Australian medical technology company SYMBYX has completed its first human trial of the use of laser light therapy (photobiomodulation or PBM) to reduce the symptoms of Parkinson’s by targeting the gut-brain axis.
The proof-of-concept trial showed that measures of mobility, cognition, dynamic balance, sleep, motivation, and fine motor skills of participants were all significantly improved.
Since then, these results have been confirmed in a follow-up trial in Sydney – soon to be published in the Journal of Photomodulation, Photomedicine and Laser Surgery.
Combined, these results reinforced that larger, randomized placebo-controlled trials are warranted to further consolidate the data. Two such trials using SYMBYX lasers are about to commence in Sydney and Canada, with results expected in April 2022.
SYMBYX uses proprietary, super-pulsing laser technology that delivers optimal doses of light therapy without generating heat. The lasers are non-invasive, painless to use and portable. They are medical grade lasers, containing diodes manufactured in Sweden under exclusive license to SYMBYX, and are CE marked and ARTG listed.
“Photobiomodulation therapy can energise cell mitochondria and help with the loss of cellular energy that is common in Parkinson’s,” said SYMBYX CEO Dr. Wayne Markman.
“Most people don’t realise that their colon has the capacity to produce both dopamine and serotonin, the critical neurotransmitters required for healthy brain function.
“Photobiomodulation to the gut reduces inflammation and promotes the metabolism of short-chain fatty acids – in turn influencing the production of more dopamine and serotonin. This process delivers therapeutic benefits to people with Parkinson’s, who are impacted by the loss of dopamine,” he said.
The proof-of-concept trial in Adelaide involved 12 participants who had been diagnosed with Parkinson’s by a neurologist. Six were randomly chosen to begin 12 weeks of transcranial, neck and abdominal photobiomodulation in a clinical setting before continuing with the treatment for a further 40 weeks at home.
The remaining six were waitlisted for 14 weeks before commencing the same treatment.

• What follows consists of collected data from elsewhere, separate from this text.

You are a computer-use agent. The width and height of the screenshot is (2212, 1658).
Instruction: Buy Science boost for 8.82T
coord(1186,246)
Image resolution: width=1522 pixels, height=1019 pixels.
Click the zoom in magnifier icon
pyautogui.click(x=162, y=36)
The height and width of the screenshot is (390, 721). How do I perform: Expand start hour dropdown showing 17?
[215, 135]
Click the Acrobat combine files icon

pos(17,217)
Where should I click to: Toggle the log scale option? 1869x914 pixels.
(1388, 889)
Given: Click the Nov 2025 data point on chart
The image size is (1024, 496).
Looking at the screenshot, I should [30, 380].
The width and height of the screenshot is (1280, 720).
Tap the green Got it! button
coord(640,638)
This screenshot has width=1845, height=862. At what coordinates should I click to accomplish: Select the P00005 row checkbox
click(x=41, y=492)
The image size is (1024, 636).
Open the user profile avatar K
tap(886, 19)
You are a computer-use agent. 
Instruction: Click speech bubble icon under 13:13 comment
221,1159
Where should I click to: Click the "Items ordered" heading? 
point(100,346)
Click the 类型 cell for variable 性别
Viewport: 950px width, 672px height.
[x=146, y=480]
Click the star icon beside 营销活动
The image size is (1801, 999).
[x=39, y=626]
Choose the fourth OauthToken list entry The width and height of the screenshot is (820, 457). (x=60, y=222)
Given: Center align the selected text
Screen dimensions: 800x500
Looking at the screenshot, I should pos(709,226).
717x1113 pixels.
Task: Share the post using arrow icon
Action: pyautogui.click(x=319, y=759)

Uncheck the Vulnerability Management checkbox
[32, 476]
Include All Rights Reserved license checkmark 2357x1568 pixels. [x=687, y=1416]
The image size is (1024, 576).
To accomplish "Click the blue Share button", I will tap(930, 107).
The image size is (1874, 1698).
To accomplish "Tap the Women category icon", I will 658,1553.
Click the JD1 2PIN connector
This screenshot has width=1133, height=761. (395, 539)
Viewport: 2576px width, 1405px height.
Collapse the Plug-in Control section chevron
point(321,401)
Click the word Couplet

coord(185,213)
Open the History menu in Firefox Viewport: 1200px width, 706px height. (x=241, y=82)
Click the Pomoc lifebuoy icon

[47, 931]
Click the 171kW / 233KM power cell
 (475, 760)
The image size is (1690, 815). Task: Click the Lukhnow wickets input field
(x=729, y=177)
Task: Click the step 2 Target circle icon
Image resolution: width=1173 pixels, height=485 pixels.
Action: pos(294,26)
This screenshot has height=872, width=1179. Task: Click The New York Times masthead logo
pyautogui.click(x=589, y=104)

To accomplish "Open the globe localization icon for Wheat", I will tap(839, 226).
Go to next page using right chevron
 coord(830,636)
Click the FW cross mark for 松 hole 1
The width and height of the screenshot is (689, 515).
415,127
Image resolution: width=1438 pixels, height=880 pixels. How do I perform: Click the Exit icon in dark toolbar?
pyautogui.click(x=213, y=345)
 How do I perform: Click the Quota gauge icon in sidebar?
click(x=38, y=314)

The cranial, neck and abdominal regions were targeted for treatment based on the importance of the gut-brain axis in Parkinson’s, the richness of the enteric nervous system that governs the function of the gastrointestinal tract, the proximity of the vagus nerve in the neck – and previous success via these target areas in animals.
Participants were assessed for mobility, fine motor skills, balance and cognition before treatment began, at the four-week mark, after 12 weeks and then at the end of the home treatment period.
All showed improvement in the clinical signs of Parkinson’s – including functional mobility, fine motor skills and cognition. These improvements were maintained for as long as treatment continued, for up to one year in a neurodegenerative disease where decline is typically expected. None of the participants experienced significant decline in any outcome measure over the year.
It is believed this was the first clinical trial of using photobiomodulation to target the gut-brain axis. However, several small trials and case studies are underway exploring transcranial photo biomodulation for Parkinson’s.